The solution to the second challenge in Dalio’s risk management considerations – not to lose too much if you get it wrong – is (of course) diversification. The “Principles” contain an analytical chart, where the standard deviation of the portfolio return is plotted on the vertical axis and the number of assets in the portfolio on the horizontal axis. The connecting function has a hyperbola-like progression, i.e. the portfolio risk falls very sharply with the transition from one to two assets, still sharply with the transition from two to three assets, but slightly less, and converges from around the sixth to the tenth asset to a low value, whereby the portfolio risk is further reduced with each additional asset, but less and less. The lower the correlation between the returns of the individual assets, the lower the value against which the portfolio risk converges.

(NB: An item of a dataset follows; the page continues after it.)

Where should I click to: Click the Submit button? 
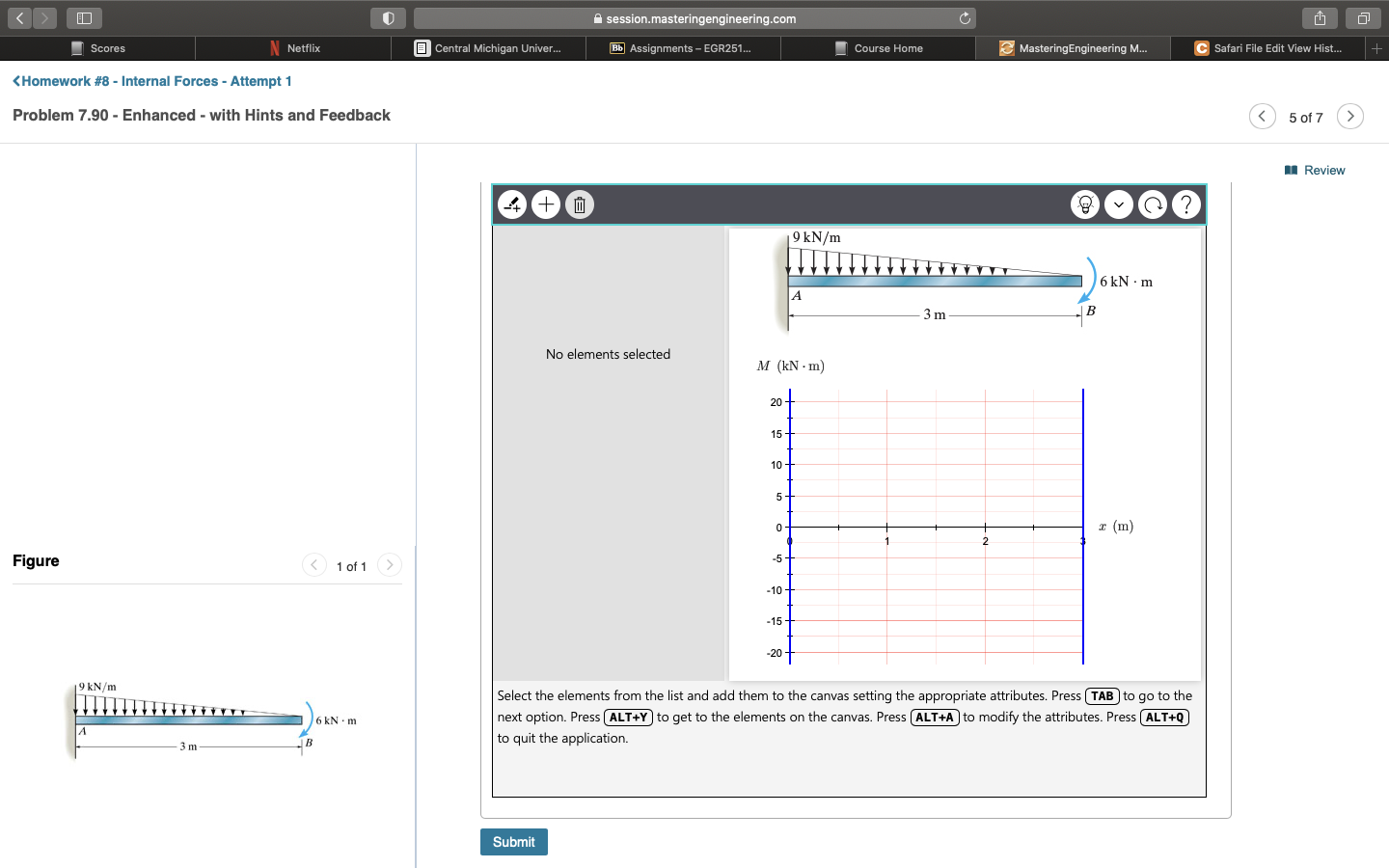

Dalio rightly describes this correlation as the “Holy Grail” of asset management. For him, it is a guiding principle: Bridgewater should always hold a highly diversified portfolio, with the largest positions relating to at least 15 to 20 different assets. Besides, the individual positions should be as little correlated as possible. A typical equity portfolio, for example, would not be a good choice, as the correlation between the individual stocks is high at 60%, so the diversification effect is present but relatively low. A long-only investment in the DAX and long-dated German government bonds would have been much less risky over the past twenty years with a coefficient of -50% from a diversification perspective – but do you still want to be Bund long today? Dalio himself likes to invest in bonds in the form of spread strategies that play national markets against each other, without significant overall exposure to the interest rate level on the world market. Currency strategies go in the same direction. And of course, active strategies with the possibility of short positioning offer the prospect of a combination of high returns and low correlation.

With his “Principles”, Dalio transfers his insights on the management of investments to the management of employees and lifestyles. The principles of learning and (non-) correlation permeate his conception (“work principles”) of the company as “meritocracies of ideas”, organizations in which the management personnel have to earn their functions through performance, whereby performance consists of the quality of the ideas expressed. In such a form of organization, it is hoped, “uncorrelated” ideas constantly arise, which may then be examined and questioned by all and thus reach “readiness for series production”. His demands for the assumption of responsibility, for radical transparency and a permanent search for the truth, should lead to a corporate culture in which everyone contributes to uncovering each other’s mistakes and thus eliminating them as far as possible.

Whether meaningful principles of investment management are the only blessed source in the area of employee and life management is another question. Whether a person who ranks 54th on the Forbes list of the richest people in the world can credibly explain in the context of his “life principles” that money is not important in life, likewise. And whether one can take a catalogue of more than 100 certainly well-intentioned pieces of advice to heart and act accordingly without having gone through the existential learning process of the advisor, likewise. On the other hand, anyone interested in asset management can take a lot from Dalio’s life report with all its successes and failures and the insights into Bridgewater’s investment strategy.


*) The reviewer: Dr. Carsten-Patrick Meier is managing director and owner of Kiel Economics. He studied economics in Göttingen and Kiel and subsequently received his doctorate from the later Chairman of the German Council of Economic Experts, Prof. Dr. Juergen B. Donges. Between 1998 and 2008, he was head of the research group “German Economy” and later the research area “Risks in the Banking Sector” at the Kiel Institute for the World Economy. Dr. Meier is the author of numerous technical papers on the development of the economy, capital markets, and banks as well as on questions of macroeconomic modelling and forecasting.